● Lines of data

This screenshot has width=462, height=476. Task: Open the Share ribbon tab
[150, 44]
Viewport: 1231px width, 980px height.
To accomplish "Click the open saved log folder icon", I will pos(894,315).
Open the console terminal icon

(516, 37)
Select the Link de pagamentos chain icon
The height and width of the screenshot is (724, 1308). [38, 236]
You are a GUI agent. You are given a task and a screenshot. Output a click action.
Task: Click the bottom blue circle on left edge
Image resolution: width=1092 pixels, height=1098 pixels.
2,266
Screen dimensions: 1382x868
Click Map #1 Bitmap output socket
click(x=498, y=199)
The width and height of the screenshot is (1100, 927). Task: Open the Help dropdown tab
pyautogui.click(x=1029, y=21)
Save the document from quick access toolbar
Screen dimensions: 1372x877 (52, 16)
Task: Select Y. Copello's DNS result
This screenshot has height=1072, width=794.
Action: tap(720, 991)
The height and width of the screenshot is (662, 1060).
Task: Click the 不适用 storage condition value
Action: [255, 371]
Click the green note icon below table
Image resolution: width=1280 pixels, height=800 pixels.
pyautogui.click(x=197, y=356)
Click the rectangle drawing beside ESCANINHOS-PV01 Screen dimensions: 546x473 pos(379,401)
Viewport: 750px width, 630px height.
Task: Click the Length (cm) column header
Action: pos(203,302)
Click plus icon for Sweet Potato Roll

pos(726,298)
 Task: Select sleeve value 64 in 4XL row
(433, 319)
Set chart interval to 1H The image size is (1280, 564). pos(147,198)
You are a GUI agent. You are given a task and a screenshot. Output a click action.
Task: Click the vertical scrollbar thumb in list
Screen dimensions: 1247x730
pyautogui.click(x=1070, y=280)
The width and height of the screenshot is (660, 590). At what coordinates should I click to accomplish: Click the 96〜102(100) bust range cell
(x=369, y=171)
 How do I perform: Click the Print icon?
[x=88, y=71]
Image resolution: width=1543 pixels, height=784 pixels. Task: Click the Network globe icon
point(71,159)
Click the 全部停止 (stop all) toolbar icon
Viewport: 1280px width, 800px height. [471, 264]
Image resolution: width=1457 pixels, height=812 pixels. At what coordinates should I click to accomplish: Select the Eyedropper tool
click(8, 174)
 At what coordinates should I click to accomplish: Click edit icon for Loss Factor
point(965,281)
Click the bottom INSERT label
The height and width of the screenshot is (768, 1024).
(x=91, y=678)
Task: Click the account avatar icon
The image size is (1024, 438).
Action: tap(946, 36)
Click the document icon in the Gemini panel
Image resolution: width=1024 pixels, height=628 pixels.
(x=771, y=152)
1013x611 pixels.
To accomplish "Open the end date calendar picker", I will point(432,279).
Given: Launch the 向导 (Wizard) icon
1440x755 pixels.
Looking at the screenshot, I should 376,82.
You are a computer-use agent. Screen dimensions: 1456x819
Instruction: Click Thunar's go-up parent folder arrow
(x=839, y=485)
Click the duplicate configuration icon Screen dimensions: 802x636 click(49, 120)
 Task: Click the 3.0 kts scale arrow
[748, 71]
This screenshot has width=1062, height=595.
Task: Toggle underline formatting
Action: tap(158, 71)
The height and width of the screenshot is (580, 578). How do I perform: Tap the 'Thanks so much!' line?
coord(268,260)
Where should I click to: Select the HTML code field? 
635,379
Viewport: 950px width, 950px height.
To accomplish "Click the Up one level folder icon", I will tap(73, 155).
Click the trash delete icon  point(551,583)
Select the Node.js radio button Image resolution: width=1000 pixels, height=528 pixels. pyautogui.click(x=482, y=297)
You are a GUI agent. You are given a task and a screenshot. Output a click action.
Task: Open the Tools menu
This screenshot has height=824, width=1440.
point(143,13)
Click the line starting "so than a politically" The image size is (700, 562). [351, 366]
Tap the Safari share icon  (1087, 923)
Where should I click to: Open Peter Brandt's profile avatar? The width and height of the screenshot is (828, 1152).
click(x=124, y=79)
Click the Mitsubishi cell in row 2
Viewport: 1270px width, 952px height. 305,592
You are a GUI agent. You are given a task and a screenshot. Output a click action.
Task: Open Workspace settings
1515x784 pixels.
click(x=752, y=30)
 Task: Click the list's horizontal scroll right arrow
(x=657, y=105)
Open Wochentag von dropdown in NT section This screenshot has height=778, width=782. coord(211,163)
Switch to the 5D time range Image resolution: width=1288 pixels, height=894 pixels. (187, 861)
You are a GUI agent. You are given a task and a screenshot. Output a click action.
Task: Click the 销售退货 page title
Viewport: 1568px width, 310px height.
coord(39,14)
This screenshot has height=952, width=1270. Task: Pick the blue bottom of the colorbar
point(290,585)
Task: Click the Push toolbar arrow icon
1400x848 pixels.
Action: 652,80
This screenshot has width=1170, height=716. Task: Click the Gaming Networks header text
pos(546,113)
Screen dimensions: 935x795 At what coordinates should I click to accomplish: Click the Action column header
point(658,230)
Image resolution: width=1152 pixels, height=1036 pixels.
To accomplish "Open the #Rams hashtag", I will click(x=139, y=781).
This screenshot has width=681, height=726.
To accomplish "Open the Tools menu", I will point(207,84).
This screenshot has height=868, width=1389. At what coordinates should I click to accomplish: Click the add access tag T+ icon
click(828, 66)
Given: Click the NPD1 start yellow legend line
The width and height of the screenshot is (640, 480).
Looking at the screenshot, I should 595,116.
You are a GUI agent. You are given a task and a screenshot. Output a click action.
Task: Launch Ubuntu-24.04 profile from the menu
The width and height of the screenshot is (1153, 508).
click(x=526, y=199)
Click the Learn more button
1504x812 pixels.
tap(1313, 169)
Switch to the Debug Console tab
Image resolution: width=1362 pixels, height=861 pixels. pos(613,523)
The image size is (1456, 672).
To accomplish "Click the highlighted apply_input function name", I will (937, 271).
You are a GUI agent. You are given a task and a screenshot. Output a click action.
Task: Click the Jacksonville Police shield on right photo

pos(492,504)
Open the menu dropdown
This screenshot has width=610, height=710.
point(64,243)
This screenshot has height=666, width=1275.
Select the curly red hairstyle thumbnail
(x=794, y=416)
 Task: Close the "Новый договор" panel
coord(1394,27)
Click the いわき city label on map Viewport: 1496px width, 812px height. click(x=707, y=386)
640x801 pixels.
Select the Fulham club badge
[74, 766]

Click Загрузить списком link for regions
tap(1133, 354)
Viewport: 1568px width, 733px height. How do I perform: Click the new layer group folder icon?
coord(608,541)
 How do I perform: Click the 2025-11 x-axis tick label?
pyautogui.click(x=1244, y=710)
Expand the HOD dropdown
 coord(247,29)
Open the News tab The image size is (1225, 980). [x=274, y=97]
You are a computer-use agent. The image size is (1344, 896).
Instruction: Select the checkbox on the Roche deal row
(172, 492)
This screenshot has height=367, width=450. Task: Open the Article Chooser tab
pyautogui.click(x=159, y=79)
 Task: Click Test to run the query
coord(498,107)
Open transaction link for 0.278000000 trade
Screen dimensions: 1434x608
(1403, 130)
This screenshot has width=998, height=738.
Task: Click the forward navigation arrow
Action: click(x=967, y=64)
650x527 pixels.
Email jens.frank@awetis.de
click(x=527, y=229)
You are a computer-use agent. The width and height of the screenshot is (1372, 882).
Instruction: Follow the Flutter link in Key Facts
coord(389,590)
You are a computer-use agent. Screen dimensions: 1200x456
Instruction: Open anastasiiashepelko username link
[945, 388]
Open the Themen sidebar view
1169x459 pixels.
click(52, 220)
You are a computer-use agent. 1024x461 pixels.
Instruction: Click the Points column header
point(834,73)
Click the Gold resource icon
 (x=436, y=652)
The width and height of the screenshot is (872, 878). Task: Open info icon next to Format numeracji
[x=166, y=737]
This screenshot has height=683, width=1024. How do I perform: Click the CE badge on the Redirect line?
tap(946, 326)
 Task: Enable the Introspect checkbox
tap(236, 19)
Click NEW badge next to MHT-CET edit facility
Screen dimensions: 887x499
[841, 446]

● Set task
Transcribe the listing without any changes, starting from its first line and ending with the line that contains "Action: pos(203,302)", including that line.

● Response to the exercise
This screenshot has width=462, height=476. Task: Open the Share ribbon tab
[150, 44]
Viewport: 1231px width, 980px height.
To accomplish "Click the open saved log folder icon", I will pos(894,315).
Open the console terminal icon

(516, 37)
Select the Link de pagamentos chain icon
The height and width of the screenshot is (724, 1308). [38, 236]
You are a GUI agent. You are given a task and a screenshot. Output a click action.
Task: Click the bottom blue circle on left edge
Image resolution: width=1092 pixels, height=1098 pixels.
2,266
Screen dimensions: 1382x868
Click Map #1 Bitmap output socket
click(x=498, y=199)
The width and height of the screenshot is (1100, 927). Task: Open the Help dropdown tab
pyautogui.click(x=1029, y=21)
Save the document from quick access toolbar
Screen dimensions: 1372x877 (52, 16)
Task: Select Y. Copello's DNS result
This screenshot has height=1072, width=794.
Action: tap(720, 991)
The height and width of the screenshot is (662, 1060).
Task: Click the 不适用 storage condition value
Action: [255, 371]
Click the green note icon below table
Image resolution: width=1280 pixels, height=800 pixels.
pyautogui.click(x=197, y=356)
Click the rectangle drawing beside ESCANINHOS-PV01 Screen dimensions: 546x473 pos(379,401)
Viewport: 750px width, 630px height.
Task: Click the Length (cm) column header
Action: pos(203,302)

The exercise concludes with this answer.